> **ВЫБРАННЫЙ ОТРЫВОК**
С самого начала оккупации военная администрация учредила местную милицию или OD (службу охраны порядка). В некоторых районах ее членам выдали удостоверения со штампом номера соответствующей полевой почты[414]. По вполне понятным причинам немцы вначале неохотно доверяли оружие местным коллаборационистам. Их вооружали только в тех случаях, когда этого требовала обстановка[415]. Например, в районе Рогачева (Украина) с местными милиционерами (OD) возникли такие проблемы, что большинство из них пришлось разоружить. В самом городе Рогачев осенью 1941 г. оружие выдавалось только тем, кто охранял евреев[416].

Когда контроль над оккупированными территориями перешел от военной администрации к гражданской, и для охраны сельской местности прибыли жандармы, временные милицейские подразделения были распущены и заменены постоянными полицейскими силами (шуцманствами). Жандармский капитан Макс Айбнер описал, как этот процесс происходил в округе Барановичи: «Белорусское шуцманство подчинялось мне. Я принял его от прежнего местного коменданта (Ortskommandantur). В тот момент в шуцманстве насчитывалось 250 местных добровольцев: они были распределены по всей территории»[417]. Практически личный состав шуцманств оставался почти таким же, как и личный состав милиции, хотя реорганизация давала возможность уволить некоторых ненадежных лиц, главным образом активных националистов, и вновь утвердить немецкий контроль. Согласно инструкции по Брестскому району, в шуцманства надлежало отбирать лучших из лучших, политически благонадежных людей[418].

Там, где значительную роль играли поляки, реорганизацию немцы использовали для того, чтобы ослабить их контроль над полицией[419]. Например, в декабре 1941 г. в Несвиже опросили всех полицейских с целью выяснить их национальную принадлежность. Один полицейский вспоминал: «Я ответил, что я поляк, и не мог бы утверждать, что принадлежу к другой национальности. Когда опросы закончились, был составлен список тех, кто объявил себя белорусами... После этого меня из полиции уволили»[420]. В соседнем населенном пункте Новая Мышь один поляк-полицейский рассказал, что коллеги посоветовали ему объявить себя белорусом, потому ЧТО ПОЛЯКОВ ИЗ ПОЛИЦИИ ВЫГОНЯЮТ[421].

> **ИСХОДНЫЕ ДАННЫЕ**
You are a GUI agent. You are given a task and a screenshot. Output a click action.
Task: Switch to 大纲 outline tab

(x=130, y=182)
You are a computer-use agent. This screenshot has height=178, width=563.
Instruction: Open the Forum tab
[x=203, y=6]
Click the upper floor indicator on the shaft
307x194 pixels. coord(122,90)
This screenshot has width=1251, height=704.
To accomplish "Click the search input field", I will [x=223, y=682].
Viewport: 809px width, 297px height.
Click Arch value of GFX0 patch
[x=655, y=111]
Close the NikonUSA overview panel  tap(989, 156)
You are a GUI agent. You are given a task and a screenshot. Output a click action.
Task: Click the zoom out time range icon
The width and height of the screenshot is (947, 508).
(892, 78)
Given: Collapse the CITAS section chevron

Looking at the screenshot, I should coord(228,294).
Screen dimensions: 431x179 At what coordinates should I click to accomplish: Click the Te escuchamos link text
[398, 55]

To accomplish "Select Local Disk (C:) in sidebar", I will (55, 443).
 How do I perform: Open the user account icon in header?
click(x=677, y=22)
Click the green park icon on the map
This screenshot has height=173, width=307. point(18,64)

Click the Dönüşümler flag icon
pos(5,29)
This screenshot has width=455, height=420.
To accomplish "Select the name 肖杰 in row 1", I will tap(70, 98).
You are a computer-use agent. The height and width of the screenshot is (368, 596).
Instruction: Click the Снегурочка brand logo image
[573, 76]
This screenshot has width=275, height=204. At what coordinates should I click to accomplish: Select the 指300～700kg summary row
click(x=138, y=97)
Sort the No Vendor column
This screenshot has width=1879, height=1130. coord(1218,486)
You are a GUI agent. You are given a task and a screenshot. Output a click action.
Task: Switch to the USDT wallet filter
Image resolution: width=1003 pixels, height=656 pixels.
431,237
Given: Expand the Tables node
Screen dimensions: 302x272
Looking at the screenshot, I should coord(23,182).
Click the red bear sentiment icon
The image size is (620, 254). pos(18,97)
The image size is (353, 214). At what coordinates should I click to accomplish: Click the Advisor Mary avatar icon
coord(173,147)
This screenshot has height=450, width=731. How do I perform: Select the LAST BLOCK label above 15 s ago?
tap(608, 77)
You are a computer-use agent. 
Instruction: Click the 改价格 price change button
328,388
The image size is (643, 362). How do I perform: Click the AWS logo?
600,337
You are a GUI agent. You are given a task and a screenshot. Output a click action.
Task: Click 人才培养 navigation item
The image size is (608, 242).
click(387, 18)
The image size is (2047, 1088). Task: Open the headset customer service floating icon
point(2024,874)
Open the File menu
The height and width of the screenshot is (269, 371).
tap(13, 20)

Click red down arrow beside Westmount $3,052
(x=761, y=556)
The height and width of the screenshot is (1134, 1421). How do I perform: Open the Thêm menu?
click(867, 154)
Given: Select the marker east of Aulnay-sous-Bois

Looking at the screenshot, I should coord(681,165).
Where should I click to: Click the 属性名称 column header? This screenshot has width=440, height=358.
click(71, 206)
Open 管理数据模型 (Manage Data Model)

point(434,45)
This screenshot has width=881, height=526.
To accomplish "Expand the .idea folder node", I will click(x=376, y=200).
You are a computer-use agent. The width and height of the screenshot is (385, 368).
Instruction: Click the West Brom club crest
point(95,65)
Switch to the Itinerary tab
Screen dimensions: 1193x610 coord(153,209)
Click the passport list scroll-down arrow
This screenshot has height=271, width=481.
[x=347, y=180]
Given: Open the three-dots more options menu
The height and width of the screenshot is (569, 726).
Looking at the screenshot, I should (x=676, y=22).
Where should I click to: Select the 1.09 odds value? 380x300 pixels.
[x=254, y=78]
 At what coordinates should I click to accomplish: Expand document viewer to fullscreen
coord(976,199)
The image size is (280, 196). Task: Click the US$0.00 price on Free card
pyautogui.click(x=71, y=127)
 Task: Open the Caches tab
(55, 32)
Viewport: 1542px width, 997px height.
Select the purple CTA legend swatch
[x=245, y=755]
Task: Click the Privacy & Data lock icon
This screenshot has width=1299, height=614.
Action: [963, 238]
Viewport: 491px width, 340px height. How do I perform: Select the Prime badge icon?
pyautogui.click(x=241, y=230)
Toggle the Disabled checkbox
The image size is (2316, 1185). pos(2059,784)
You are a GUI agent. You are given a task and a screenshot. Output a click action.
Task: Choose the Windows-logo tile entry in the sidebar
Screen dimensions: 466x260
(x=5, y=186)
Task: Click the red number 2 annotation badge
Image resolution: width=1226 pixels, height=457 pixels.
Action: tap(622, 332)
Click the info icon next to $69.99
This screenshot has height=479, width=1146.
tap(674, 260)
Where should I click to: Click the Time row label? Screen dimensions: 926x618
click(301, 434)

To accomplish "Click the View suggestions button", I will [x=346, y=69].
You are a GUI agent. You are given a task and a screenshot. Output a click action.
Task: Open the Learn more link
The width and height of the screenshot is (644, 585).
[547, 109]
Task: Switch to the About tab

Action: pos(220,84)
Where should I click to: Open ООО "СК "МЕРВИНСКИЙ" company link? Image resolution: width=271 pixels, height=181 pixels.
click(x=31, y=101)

> **УСЛОВИЕ ЗАДАЧИ**
Сколько местных добровольцев насчитывалось в шуцманстве округа Барановичи, когда его принял жандармский капитан Макс Айбнер, согласно отрывку о местной полиции при оккупации?

> **РЕШЕНИЕ ЗАДАЧИ**
250 местных добровольцев.